Certain probiotics can regulate the host's neurobehavioral function through the microbiota-gut-brain axis. However, screening these probiotics is mainly carried out in animal models, and is costly and inefficient. Herein, a putative enterochromaffin cell line (RIN14B) was used as an in vitro pre-screening model; 30 bacterial strains were tested for bacteria-stimulated tryptophan hydroxylase 1 gene (Tph1) expression and 5-hydroxytryptophan/5-hydroxytryptamine secretion. All strains were further validated for their neurobehavioral effects in chronic stress-induced depressive mice. Using partial least squares (PLS) modeling of in vitro and in vivo datasets, we found that the level of Tph1 mRNA in RIN14B significantly correlated with the performance of a forced swim test and sucrose preference test, and serum corticosterone level in chronically stressed mice. Four strains were identified as the best candidates among 30 strains using principal component analysis on all in vivo measures, and unsurprisingly, three of them could enhance Tph1 expression in RIN14B, which further proved that the RIN14B-based screening method (especially the detection of bacteria-stimulated Tph1 mRNA) has good predictive validity and screening efficiency for the strain's antidepressant-like capacity. Collectively, this study provides a novel in vitro method for screening probiotics (or other related bioproducts) with antidepressant-like potential.
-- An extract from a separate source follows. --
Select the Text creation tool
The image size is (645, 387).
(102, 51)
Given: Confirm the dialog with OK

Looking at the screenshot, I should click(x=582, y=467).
Ingestion of Bifidobacterium longum subspecies infantis strain CCFM687 regulated emotional behavior and the central BDNF pathway in chronic stress-induced depressive mice through reshaping the gut microbiota.
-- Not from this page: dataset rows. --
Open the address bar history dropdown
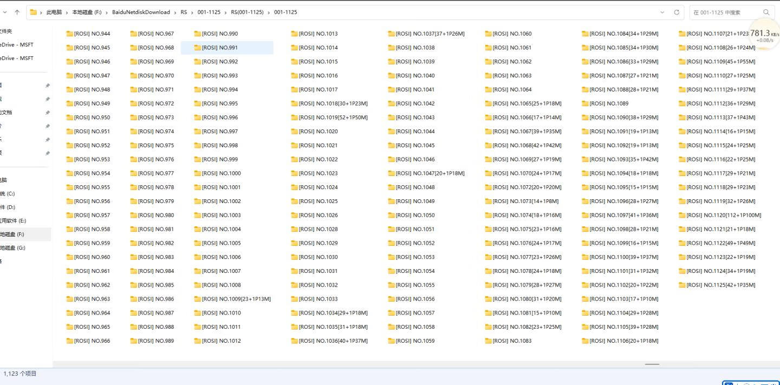Screen dimensions: 780x385 (662, 12)
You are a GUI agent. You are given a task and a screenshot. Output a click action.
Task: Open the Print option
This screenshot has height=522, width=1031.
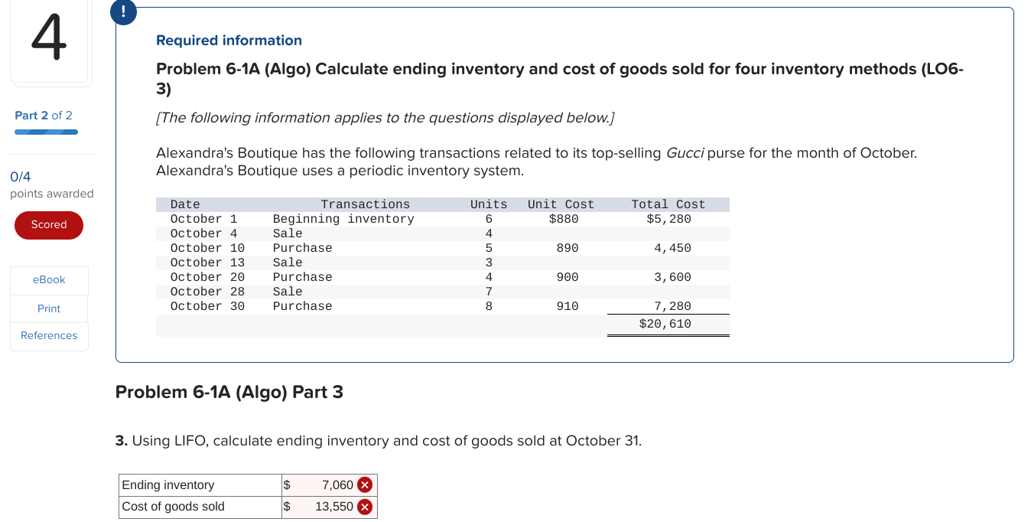pyautogui.click(x=49, y=308)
Increasing evidence points to the effect of the gut microbiota on central nervous system functions. Supplementation of certain microbial strains has been demonstrated to alleviate depressive behaviors and neurological abnormalities. This study took the approach to screen for an anti-depressive Bifidobacterium longum strain from fourteen candidates and systematically verified its effect in a chronic stress-induced depression mice model. B. longum subsp. infantis strain CCFM687 could significantly enhance the biosynthesis of 5-hydroxytryptamine (5-HTP) in vitro in RIN14B cells through up-regulation of the Tph1 gene expression. Administration of CCFM687 in mice significantly improved the scores in behavioral tests and increased the level of 5-HTP and serotonin (5-HT) in the prefrontal cortex (PFC) of the brain. The brain-derived neurotrophic factor (BDNF) in the PFC was also increased, possibly through the 5-HT1A-CREB-BDNF pathway. In addition, CCFM687 alleviated the hyperactivity of the hypothalamic-pituitary-adrenal (HPA) axis response and accordingly reversed the peripheral inflammation status. Moreover, the stress-induced structural and functional dysbiosis of the gut microbiome was improved by CCFM687, through increased alpha diversity and abundance of butyrate-producing bacteria, in conjunction with inhibition of pathogenic gene expression. In summary, these results indicate that supplementation of B. longum subsp. infantis strain CCFM687 may prevent the onset of depression from chronic stress, and RIN14B could serve as an efficient cell model for rapid screening of anti-depressive probiotics.